Trecho do texto:
::::::

Como já foi muito bem dito aqui, um show BENEFICENTE _"no tiene por que ser gratis al menos por aquí ya que *lo recaudado es donado* normalmente a entidades"_

Para esclarecer ainda mais, em português, as duas frases do seu exemplo querem dizer a mesma coisa, ou seja, que o público não paga.
_- ellos deben de *hacer* un espectáculo *gratis*_
_- ellos debe de hacer gratuitamente un espectáculo._

Aproveito para comentar que no Brasil as pessoas não costumam falar abertamente sobre quanto ganham ou deixam de ganhar e é de muito mau gosto perguntar. Ao contrário da Espanha, onde moro, onde as pessoas sempre me perguntam quanto eu "cobro" sem nem me conhecerem direito.

::::::

Listagem fornecida:
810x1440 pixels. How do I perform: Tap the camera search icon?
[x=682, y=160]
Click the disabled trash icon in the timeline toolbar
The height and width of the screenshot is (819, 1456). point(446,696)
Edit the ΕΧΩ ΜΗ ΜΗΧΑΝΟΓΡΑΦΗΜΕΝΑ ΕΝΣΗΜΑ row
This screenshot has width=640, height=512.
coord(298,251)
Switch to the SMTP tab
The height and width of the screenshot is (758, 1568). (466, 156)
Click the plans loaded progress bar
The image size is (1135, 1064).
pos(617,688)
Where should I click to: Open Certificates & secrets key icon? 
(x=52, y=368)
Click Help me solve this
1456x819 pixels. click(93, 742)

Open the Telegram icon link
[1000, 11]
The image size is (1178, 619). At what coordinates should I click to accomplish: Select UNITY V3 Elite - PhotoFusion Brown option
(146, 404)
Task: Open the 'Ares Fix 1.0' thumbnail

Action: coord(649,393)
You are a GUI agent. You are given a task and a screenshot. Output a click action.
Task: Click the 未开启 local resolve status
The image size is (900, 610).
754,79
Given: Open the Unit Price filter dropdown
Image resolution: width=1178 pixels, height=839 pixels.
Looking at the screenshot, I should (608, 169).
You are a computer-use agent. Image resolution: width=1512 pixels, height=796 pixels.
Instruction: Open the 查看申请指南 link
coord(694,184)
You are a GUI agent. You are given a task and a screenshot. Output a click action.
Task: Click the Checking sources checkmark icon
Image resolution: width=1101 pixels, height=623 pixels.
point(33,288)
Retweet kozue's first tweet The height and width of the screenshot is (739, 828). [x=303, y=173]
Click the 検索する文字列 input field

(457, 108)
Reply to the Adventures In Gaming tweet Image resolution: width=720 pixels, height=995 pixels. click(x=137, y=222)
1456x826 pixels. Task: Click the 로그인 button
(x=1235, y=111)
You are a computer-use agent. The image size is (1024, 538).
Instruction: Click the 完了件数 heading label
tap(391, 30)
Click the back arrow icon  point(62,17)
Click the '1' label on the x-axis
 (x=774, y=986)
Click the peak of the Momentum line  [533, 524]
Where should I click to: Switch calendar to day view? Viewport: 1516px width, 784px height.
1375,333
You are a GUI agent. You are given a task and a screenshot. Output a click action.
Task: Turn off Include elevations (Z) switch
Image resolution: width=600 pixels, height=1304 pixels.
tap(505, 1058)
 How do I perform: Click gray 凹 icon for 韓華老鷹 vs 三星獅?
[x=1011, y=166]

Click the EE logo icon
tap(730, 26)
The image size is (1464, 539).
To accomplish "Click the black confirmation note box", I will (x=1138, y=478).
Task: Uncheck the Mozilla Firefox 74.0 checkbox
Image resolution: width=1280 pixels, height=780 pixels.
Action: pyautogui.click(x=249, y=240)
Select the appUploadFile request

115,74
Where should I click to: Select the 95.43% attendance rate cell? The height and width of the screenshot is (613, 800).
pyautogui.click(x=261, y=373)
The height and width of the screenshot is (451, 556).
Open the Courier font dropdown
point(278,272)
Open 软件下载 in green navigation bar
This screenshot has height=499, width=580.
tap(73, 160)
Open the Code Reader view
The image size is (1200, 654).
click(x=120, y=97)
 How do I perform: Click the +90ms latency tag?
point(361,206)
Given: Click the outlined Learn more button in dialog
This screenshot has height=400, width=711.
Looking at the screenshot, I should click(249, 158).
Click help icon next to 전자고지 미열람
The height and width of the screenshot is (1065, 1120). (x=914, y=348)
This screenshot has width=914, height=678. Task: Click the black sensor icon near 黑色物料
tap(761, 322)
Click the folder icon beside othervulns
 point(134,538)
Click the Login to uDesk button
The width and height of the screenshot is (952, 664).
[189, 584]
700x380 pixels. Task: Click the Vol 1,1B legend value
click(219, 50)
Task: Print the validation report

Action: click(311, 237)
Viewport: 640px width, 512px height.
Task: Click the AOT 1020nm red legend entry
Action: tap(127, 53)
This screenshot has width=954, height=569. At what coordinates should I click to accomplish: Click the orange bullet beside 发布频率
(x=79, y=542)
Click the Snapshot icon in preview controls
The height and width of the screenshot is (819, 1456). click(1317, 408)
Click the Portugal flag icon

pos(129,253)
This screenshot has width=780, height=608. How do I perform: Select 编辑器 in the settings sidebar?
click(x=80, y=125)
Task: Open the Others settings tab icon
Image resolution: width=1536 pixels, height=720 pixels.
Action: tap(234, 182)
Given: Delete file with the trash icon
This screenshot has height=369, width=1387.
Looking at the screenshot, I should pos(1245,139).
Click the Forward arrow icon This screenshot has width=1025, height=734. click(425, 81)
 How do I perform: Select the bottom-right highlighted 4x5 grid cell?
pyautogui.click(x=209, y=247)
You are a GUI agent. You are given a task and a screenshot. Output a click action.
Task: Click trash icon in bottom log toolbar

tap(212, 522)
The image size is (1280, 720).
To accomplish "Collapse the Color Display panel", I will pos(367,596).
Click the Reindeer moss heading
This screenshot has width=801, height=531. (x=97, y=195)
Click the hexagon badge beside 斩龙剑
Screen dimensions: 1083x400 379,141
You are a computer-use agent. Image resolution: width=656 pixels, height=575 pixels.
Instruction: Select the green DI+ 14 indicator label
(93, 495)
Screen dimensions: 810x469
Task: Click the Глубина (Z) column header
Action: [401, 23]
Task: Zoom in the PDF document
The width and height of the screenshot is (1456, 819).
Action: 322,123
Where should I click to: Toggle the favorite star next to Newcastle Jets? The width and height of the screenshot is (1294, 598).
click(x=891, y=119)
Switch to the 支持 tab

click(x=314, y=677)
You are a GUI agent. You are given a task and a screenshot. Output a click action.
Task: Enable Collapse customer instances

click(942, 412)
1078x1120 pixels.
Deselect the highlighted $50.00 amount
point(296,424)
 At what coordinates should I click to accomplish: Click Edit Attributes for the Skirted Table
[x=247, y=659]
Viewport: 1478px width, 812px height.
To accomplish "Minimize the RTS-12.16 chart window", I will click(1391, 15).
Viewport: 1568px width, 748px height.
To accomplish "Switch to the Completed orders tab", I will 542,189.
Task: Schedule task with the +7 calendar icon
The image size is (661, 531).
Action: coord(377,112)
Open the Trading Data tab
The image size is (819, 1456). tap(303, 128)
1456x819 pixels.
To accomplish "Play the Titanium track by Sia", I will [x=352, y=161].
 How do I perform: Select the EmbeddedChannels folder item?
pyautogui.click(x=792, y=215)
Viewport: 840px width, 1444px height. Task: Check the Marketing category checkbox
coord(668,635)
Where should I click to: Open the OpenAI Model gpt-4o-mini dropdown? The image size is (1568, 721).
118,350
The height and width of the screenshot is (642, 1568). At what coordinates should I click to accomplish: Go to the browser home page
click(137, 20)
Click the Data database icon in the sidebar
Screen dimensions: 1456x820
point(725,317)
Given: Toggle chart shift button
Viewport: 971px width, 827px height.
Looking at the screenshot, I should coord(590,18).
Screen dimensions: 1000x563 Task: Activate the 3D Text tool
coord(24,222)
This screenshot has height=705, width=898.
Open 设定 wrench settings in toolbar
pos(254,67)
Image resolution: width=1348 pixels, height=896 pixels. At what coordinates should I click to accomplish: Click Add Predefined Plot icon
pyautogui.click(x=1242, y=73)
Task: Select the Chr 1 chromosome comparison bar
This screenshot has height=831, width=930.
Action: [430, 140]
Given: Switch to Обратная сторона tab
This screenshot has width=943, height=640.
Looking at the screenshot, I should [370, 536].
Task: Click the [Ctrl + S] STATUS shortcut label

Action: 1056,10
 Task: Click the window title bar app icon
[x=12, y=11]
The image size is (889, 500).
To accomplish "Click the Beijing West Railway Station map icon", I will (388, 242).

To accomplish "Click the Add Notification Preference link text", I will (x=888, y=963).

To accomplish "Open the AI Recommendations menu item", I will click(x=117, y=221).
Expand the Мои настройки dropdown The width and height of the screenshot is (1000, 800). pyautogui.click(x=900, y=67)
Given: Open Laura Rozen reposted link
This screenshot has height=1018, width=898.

::::::

Tarefas a realizar:
A. Reproduza fielmente a parte do texto sobre shows beneficentes começando em "Como já foi" e terminando em "me conhecerem direito.".
B. Prossiga com o texto sobre shows beneficentes a partir da última frase apresentada.

Respostas esperadas:
A.
Como já foi muito bem dito aqui, um show BENEFICENTE _"no tiene por que ser gratis al menos por aquí ya que *lo recaudado es donado* normalmente a entidades"_

Para esclarecer ainda mais, em português, as duas frases do seu exemplo querem dizer a mesma coisa, ou seja, que o público não paga.
_- ellos deben de *hacer* un espectáculo *gratis*_
_- ellos debe de hacer gratuitamente un espectáculo._

Aproveito para comentar que no Brasil as pessoas não costumam falar abertamente sobre quanto ganham ou deixam de ganhar e é de muito mau gosto perguntar. Ao contrário da Espanha, onde moro, onde as pessoas sempre me perguntam quanto eu "cobro" sem nem me conhecerem direito.

B.
Portanto, quem tiver a ousadia de perguntar isso a um brasileiro, não reclame se receber como resposta uma bela mentira, como punição por haver perguntado. Quem ganha pouco vai mentir para cima a fim de não se sentir humilhado e quem ganha muito vai mentir para baixo a fim de não criar "olho gordo" e outras situações indesejadas, com pedidos de empréstimo, por exemplo.

Lembro, porém, que - como o país é muito grande - pode haver regiões onde este tema não seja tabu e também pessoas que não se importem por responder com sinceridade.

Será que ajudei em algo?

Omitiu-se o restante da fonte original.